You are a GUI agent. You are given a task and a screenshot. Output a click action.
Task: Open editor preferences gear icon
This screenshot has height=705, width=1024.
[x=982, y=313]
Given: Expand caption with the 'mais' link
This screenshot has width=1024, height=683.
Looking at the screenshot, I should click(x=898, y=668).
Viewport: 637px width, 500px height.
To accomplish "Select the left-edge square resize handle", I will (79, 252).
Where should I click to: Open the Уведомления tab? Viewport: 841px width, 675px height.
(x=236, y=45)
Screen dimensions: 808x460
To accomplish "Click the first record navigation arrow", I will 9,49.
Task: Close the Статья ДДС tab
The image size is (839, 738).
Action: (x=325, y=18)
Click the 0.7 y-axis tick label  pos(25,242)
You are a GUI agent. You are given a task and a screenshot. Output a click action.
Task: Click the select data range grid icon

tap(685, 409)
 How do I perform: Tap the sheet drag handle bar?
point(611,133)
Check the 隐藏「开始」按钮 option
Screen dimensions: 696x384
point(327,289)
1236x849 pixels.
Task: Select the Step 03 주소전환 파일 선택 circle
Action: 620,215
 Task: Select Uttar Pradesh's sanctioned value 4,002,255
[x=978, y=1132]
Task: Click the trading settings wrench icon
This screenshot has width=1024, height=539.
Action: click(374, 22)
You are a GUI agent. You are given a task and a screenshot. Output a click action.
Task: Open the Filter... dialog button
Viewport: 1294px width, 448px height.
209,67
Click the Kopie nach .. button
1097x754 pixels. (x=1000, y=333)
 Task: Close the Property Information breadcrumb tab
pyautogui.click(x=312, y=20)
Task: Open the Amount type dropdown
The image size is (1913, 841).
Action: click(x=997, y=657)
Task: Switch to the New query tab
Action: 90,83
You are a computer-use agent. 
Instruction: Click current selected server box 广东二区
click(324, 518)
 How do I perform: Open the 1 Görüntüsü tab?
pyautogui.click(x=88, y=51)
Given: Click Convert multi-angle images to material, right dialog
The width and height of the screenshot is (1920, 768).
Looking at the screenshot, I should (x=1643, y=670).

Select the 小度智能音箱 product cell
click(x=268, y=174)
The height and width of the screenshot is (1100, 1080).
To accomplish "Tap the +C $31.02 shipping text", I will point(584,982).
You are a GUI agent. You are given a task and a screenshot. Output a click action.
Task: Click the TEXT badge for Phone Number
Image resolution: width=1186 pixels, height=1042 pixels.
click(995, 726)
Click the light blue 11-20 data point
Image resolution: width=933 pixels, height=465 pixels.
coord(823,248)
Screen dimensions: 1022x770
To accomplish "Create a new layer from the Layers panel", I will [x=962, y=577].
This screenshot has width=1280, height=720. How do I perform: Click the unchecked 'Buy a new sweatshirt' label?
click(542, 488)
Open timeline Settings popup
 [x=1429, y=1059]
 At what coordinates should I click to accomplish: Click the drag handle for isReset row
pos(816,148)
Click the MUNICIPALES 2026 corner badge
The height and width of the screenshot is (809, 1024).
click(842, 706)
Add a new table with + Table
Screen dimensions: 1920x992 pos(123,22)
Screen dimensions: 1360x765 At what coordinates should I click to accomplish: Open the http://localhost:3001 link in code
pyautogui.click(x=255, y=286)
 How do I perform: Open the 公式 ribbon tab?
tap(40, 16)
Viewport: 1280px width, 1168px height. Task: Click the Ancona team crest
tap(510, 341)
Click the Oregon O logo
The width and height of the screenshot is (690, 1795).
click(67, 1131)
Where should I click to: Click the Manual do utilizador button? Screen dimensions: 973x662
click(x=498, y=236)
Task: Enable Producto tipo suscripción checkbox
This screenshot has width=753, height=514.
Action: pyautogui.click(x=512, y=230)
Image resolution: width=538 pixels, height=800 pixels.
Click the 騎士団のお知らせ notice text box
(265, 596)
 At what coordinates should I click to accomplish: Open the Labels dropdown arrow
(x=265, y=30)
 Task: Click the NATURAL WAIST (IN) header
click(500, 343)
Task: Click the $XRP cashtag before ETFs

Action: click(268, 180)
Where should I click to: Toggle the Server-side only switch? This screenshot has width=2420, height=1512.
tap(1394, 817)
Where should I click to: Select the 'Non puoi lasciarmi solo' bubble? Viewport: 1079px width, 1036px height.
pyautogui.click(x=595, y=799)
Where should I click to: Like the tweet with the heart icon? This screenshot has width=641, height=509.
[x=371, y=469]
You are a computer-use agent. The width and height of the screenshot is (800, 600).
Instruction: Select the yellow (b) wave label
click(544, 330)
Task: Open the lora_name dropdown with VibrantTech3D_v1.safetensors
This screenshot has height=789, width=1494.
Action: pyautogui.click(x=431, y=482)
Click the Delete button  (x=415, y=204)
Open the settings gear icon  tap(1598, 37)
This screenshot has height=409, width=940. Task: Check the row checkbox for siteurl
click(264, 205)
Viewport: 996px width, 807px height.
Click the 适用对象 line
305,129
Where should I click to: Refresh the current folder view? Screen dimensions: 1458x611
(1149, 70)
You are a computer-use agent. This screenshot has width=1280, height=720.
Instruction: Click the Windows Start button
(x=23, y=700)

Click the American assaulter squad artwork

━━━━━━━━━━━━━━━━━━━━

Work request:
Please set down the entire listing once more, exactly as it stands.

Response area:
You are a GUI agent. You are given a task and a screenshot. Output a click action.
Task: Open editor preferences gear icon
This screenshot has height=705, width=1024.
[x=982, y=313]
Given: Expand caption with the 'mais' link
This screenshot has width=1024, height=683.
Looking at the screenshot, I should click(x=898, y=668).
Viewport: 637px width, 500px height.
To accomplish "Select the left-edge square resize handle", I will (79, 252).
Where should I click to: Open the Уведомления tab? Viewport: 841px width, 675px height.
(x=236, y=45)
Screen dimensions: 808x460
To accomplish "Click the first record navigation arrow", I will 9,49.
Task: Close the Статья ДДС tab
The image size is (839, 738).
Action: (x=325, y=18)
Click the 0.7 y-axis tick label  pos(25,242)
You are a GUI agent. You are given a task and a screenshot. Output a click action.
Task: Click the select data range grid icon

tap(685, 409)
 How do I perform: Tap the sheet drag handle bar?
point(611,133)
Check the 隐藏「开始」按钮 option
Screen dimensions: 696x384
point(327,289)
1236x849 pixels.
Task: Select the Step 03 주소전환 파일 선택 circle
Action: 620,215
 Task: Select Uttar Pradesh's sanctioned value 4,002,255
[x=978, y=1132]
Task: Click the trading settings wrench icon
This screenshot has width=1024, height=539.
Action: click(374, 22)
You are a GUI agent. You are given a task and a screenshot. Output a click action.
Task: Open the Filter... dialog button
Viewport: 1294px width, 448px height.
209,67
Click the Kopie nach .. button
1097x754 pixels. (x=1000, y=333)
 Task: Close the Property Information breadcrumb tab
pyautogui.click(x=312, y=20)
Task: Open the Amount type dropdown
The image size is (1913, 841).
Action: click(x=997, y=657)
Task: Switch to the New query tab
Action: 90,83
You are a computer-use agent. 
Instruction: Click current selected server box 广东二区
click(324, 518)
 How do I perform: Open the 1 Görüntüsü tab?
pyautogui.click(x=88, y=51)
Given: Click Convert multi-angle images to material, right dialog
The width and height of the screenshot is (1920, 768).
Looking at the screenshot, I should (x=1643, y=670).

Select the 小度智能音箱 product cell
click(x=268, y=174)
The height and width of the screenshot is (1100, 1080).
To accomplish "Tap the +C $31.02 shipping text", I will point(584,982).
You are a GUI agent. You are given a task and a screenshot. Output a click action.
Task: Click the TEXT badge for Phone Number
Image resolution: width=1186 pixels, height=1042 pixels.
click(995, 726)
Click the light blue 11-20 data point
Image resolution: width=933 pixels, height=465 pixels.
coord(823,248)
Screen dimensions: 1022x770
To accomplish "Create a new layer from the Layers panel", I will [x=962, y=577].
This screenshot has width=1280, height=720. How do I perform: Click the unchecked 'Buy a new sweatshirt' label?
click(542, 488)
Open timeline Settings popup
 [x=1429, y=1059]
 At what coordinates should I click to accomplish: Click the drag handle for isReset row
pos(816,148)
Click the MUNICIPALES 2026 corner badge
The height and width of the screenshot is (809, 1024).
click(842, 706)
Add a new table with + Table
Screen dimensions: 1920x992 pos(123,22)
Screen dimensions: 1360x765 At what coordinates should I click to accomplish: Open the http://localhost:3001 link in code
pyautogui.click(x=255, y=286)
 How do I perform: Open the 公式 ribbon tab?
tap(40, 16)
Viewport: 1280px width, 1168px height. Task: Click the Ancona team crest
tap(510, 341)
Click the Oregon O logo
The width and height of the screenshot is (690, 1795).
click(67, 1131)
Where should I click to: Click the Manual do utilizador button? Screen dimensions: 973x662
click(x=498, y=236)
Task: Enable Producto tipo suscripción checkbox
This screenshot has width=753, height=514.
Action: pyautogui.click(x=512, y=230)
Image resolution: width=538 pixels, height=800 pixels.
Click the 騎士団のお知らせ notice text box
(265, 596)
 At what coordinates should I click to accomplish: Open the Labels dropdown arrow
(x=265, y=30)
 Task: Click the NATURAL WAIST (IN) header
click(500, 343)
Task: Click the $XRP cashtag before ETFs

Action: click(268, 180)
Where should I click to: Toggle the Server-side only switch? This screenshot has width=2420, height=1512.
tap(1394, 817)
Where should I click to: Select the 'Non puoi lasciarmi solo' bubble? Viewport: 1079px width, 1036px height.
pyautogui.click(x=595, y=799)
Where should I click to: Like the tweet with the heart icon? This screenshot has width=641, height=509.
[x=371, y=469]
You are a computer-use agent. The width and height of the screenshot is (800, 600).
Instruction: Select the yellow (b) wave label
click(544, 330)
Task: Open the lora_name dropdown with VibrantTech3D_v1.safetensors
This screenshot has height=789, width=1494.
Action: pyautogui.click(x=431, y=482)
Click the Delete button  (x=415, y=204)
Open the settings gear icon  tap(1598, 37)
This screenshot has height=409, width=940. Task: Check the row checkbox for siteurl
click(264, 205)
Viewport: 996px width, 807px height.
Click the 适用对象 line
305,129
Where should I click to: Refresh the current folder view? Screen dimensions: 1458x611
(1149, 70)
You are a computer-use agent. This screenshot has width=1280, height=720.
Instruction: Click the Windows Start button
(x=23, y=700)

Click the American assaulter squad artwork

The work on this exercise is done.